== TASK REQUIREMENTS ==
Within the entries below, output exactly the lines between the line containing "Task: Open '[OTUS]" and the line containing "Play the External oblique animation icon", inclusive, and omit any picture.

== PROVIDED INFORMATION ==
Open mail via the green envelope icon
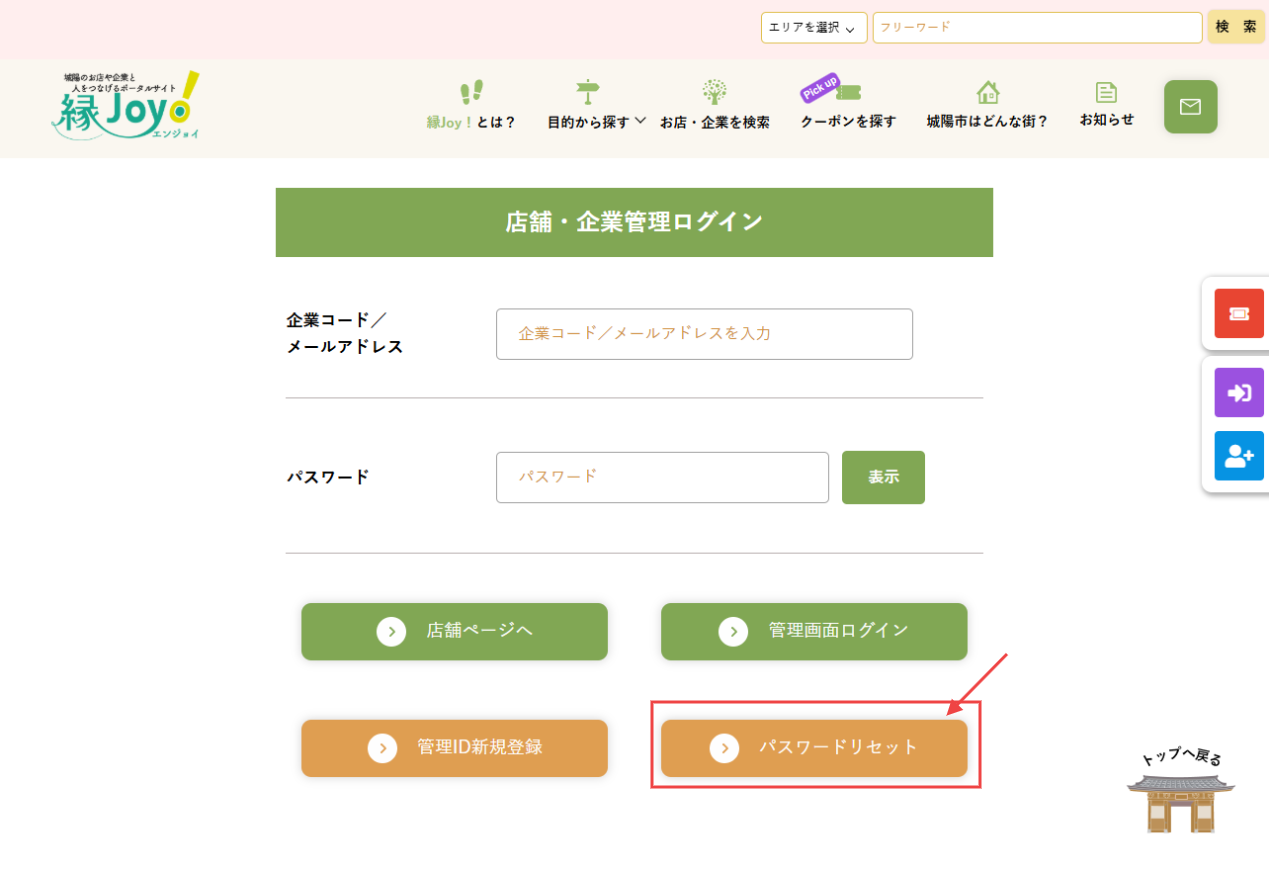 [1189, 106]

* * *

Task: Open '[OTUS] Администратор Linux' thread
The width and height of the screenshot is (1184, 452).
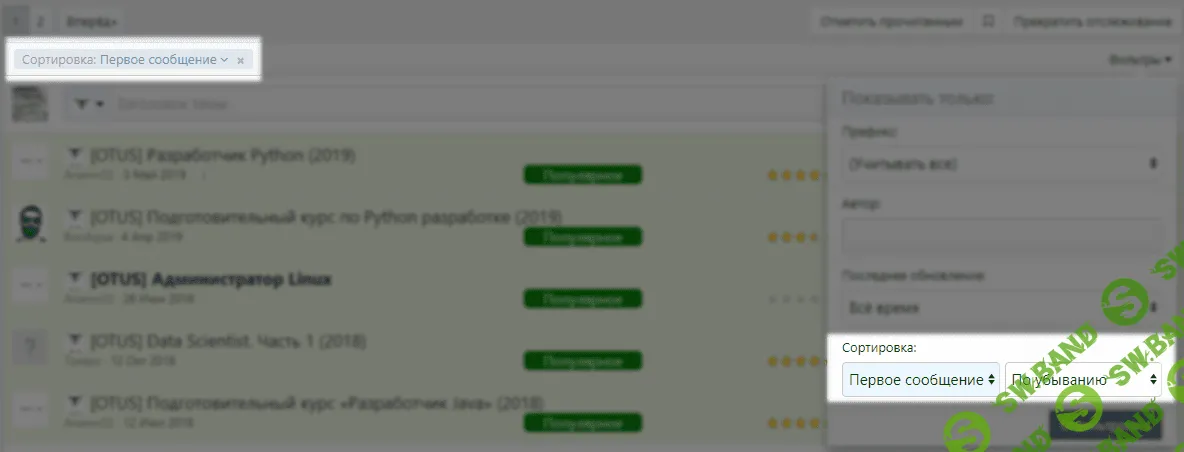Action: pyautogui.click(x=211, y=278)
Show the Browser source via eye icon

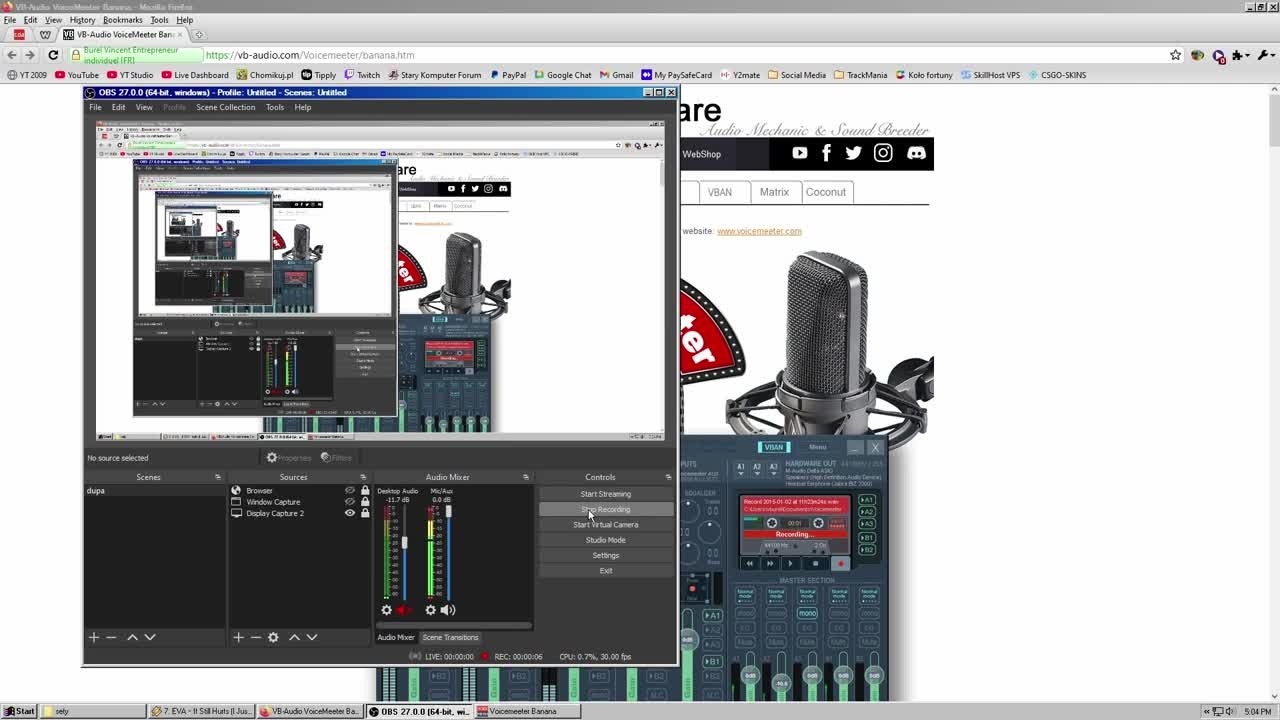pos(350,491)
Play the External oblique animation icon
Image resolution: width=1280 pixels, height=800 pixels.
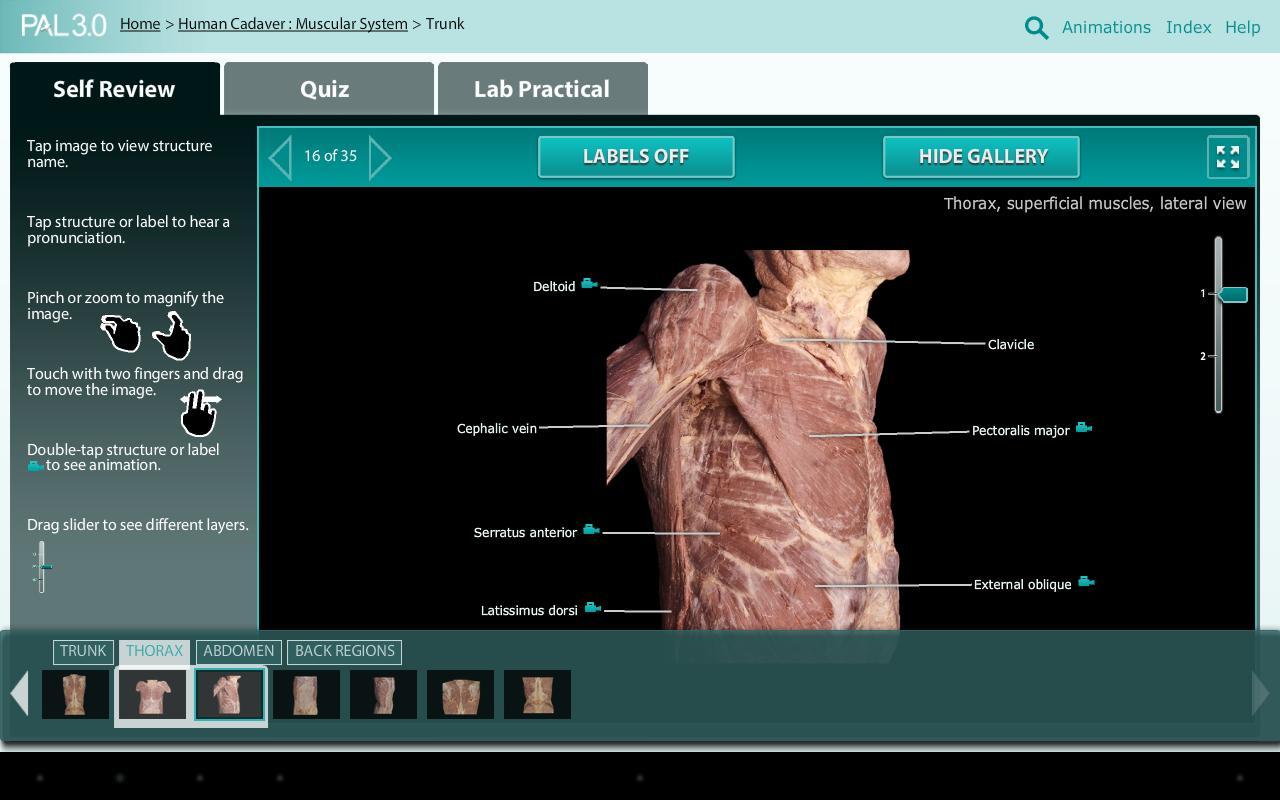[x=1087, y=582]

== RESPONSE TO THIS EXERCISE ==
Task: Open '[OTUS] Администратор Linux' thread
The width and height of the screenshot is (1184, 452).
Action: pyautogui.click(x=211, y=278)
Show the Browser source via eye icon

pos(350,491)
Play the External oblique animation icon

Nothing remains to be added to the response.